Cosita settled into her cousin’s room and started to collect plastic bottles and pieces of nylon from the nearest trash cans. With these she made artificial flowers which she sold in order to eat and to “give something” to her Havana relatives. She asked around the neighborhood looking for single men — older ones — to whom she could offer herself as a “cleaning lady, who can do everything around the house,” but didn’t find any takers. She knew her days were numbered until the police would stop her in the street and discover she was an illegal. One more “Palestinian,” as many capital residents disrespectfully call people from the east of the country.

They caught her one gray and rainy afternoon, while she was selling flowers outside the farmers market. They imposed a fine, for illicit economic activity, and warned her that she had 72 hours to get out of the city. But Cosita couldn’t leave yet. She’d managed to acquire half of an Aurika washing machine, and didn’t have any way to transport it. A neighbor had also given her an old child’s wardrobe, without doors or drawers. These were all the material possessions she’d acquired on her Havana adventure and she wasn’t going to leave them behind.

The truck drivers wanted too much to transport her “treasures” to Banes. She could no longer sell her nylon decorations and the relatives who had welcomed her feared a new fine for having an illegal in their home. Cosita left, on a cold December night, with her piece of a washing machine and her bag as empty as when she had arrived. The wardrobe was abandoned in a hallway and someone used the boards to cover up a window where the rain was coming in. The clothes rod replaced a broken broom and the nails were reused in a chair.

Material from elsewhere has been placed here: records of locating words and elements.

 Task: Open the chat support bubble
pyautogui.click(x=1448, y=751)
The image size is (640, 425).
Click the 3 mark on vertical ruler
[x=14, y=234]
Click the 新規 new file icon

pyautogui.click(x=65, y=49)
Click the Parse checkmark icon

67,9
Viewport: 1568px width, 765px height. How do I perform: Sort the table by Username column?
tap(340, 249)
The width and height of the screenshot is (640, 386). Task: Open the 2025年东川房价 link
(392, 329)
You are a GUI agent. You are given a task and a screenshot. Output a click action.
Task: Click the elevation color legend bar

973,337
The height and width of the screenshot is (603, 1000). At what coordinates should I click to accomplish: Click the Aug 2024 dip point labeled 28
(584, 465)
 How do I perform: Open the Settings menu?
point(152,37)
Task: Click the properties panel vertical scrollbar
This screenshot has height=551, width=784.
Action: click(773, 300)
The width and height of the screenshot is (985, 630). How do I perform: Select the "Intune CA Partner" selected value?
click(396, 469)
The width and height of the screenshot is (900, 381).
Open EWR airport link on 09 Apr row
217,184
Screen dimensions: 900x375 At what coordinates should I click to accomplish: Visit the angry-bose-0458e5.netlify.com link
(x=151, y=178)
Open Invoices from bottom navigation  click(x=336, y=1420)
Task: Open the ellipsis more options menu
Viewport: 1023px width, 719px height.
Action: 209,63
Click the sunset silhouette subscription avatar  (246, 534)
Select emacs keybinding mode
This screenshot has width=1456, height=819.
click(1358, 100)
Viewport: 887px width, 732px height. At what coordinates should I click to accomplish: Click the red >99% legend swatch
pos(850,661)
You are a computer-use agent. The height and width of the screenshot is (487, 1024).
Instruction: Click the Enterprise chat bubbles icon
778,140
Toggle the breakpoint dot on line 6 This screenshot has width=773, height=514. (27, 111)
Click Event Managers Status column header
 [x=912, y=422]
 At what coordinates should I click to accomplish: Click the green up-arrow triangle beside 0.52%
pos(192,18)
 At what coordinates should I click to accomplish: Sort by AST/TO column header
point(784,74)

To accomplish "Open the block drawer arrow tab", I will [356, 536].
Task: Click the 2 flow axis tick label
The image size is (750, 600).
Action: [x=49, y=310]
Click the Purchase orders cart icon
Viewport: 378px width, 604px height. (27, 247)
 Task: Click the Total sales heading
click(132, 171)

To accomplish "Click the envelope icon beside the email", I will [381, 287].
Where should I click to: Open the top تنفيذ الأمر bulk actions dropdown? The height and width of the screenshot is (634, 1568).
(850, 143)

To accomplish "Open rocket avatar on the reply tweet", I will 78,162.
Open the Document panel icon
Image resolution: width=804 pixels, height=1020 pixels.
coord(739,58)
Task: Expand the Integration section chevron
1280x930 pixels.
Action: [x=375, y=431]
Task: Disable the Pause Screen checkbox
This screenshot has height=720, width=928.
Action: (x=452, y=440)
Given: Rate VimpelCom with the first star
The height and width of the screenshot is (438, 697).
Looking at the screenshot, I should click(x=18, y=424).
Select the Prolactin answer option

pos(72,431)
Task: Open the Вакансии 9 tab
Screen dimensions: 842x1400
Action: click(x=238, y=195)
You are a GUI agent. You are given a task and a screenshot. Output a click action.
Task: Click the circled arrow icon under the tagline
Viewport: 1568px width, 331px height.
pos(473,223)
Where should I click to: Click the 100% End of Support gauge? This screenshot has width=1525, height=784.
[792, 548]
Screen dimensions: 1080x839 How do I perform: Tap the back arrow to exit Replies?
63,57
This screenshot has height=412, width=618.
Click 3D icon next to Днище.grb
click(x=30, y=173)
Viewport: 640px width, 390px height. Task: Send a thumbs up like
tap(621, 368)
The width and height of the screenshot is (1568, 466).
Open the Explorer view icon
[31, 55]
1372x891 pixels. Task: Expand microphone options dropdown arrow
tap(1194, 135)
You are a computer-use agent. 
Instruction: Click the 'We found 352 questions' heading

Cosita, in Banes, dreams of returning to Havana. She tells her friends stories of her days in “the capital of all Cubans” and dreams of that “children’s furniture, of good wood,” that someday she might manage to bring — as a trophy — to her village.

*”La placa,” [in the original Spanish] is one of the popular ways to refer to Havana.

Translator’s note: “Cosita” literally means “a little thing.”